Lebih lanjut, Yudha menilai penguatan sinergi antarlembaga menjadi hal mendesak, mulai dari aparat penegak hukum, Kementerian Komunikasi dan Digital, PPATK, Imigrasi, hingga instansi terkait lainnya. Kolaborasi itu diperlukan terutama dalam mendeteksi transaksi mencurigakan, mengawasi lalu lintas digital, dan mengantisipasi tindak pencucian uang yang berkaitan dengan praktik judi online internasional.
“Selain itu, perlu dilakukan penguatan kerja sama internasional mengingat karakter kejahatan seperti ini bersifat lintas batas dan melibatkan jaringan transnasional yang terus beradaptasi terhadap perkembangan teknologi,” katanya.

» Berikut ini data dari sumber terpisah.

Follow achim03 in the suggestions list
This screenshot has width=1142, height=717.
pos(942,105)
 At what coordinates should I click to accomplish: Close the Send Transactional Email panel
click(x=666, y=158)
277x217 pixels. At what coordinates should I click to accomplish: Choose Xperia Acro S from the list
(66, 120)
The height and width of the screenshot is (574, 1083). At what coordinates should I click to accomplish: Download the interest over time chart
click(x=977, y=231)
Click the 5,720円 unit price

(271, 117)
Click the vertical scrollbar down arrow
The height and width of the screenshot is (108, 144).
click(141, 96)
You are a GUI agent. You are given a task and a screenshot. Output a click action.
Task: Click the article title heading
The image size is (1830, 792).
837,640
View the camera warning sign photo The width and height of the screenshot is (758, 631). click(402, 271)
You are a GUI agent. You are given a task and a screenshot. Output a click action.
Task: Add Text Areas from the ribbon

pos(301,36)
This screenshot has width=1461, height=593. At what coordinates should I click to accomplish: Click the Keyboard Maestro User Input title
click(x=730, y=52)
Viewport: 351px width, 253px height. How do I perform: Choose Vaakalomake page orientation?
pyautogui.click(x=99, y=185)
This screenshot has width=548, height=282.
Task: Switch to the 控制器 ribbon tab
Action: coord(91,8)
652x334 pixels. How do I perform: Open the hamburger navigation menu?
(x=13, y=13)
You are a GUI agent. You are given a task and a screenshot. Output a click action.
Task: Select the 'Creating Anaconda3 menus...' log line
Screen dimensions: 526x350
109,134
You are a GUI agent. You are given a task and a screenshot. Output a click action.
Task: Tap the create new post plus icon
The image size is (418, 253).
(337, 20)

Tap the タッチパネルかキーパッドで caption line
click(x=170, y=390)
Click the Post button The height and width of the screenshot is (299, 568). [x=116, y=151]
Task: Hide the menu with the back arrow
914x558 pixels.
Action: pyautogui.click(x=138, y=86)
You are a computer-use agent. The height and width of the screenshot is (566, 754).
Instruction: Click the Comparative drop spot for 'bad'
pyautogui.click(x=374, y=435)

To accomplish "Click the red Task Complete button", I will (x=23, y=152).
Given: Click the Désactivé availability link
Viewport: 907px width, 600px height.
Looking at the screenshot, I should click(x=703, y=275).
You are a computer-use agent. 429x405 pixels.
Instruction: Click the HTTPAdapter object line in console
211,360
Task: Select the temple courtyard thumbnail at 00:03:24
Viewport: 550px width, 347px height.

Komisi I DPR RI, lanjut dia, akan terus mendorong penguatan kebijakan keamanan siber nasional agar ruang digital Indonesia tidak dimanfaatkan untuk aktivitas ilegal yang berpotensi mengganggu stabilitas sosial, ekonomi, maupun keamanan negara.
“Pemberantasan judi online tidak dapat dipandang sebagai agenda penegakan hukum semata, melainkan bagian dari upaya menjaga kedaulatan digital Indonesia di tengah semakin kompleksnya ancaman kejahatan siber global,” katanya.
Sebelumnya, Badan Reserse Kriminal Kepolisian Negara Republik Indonesia menangkap 321 warga negara asing yang diduga terlibat dalam jaringan perjudian online internasional di kawasan perkantoran Hayam Wuruk, Jakarta.
Direktur Tindak Pidana Umum Bareskrim Polri, Wira Satya Triputra, mengatakan penangkapan tersebut merupakan hasil tindak lanjut dari proses penyelidikan panjang berdasarkan informasi yang diterima dari masyarakat.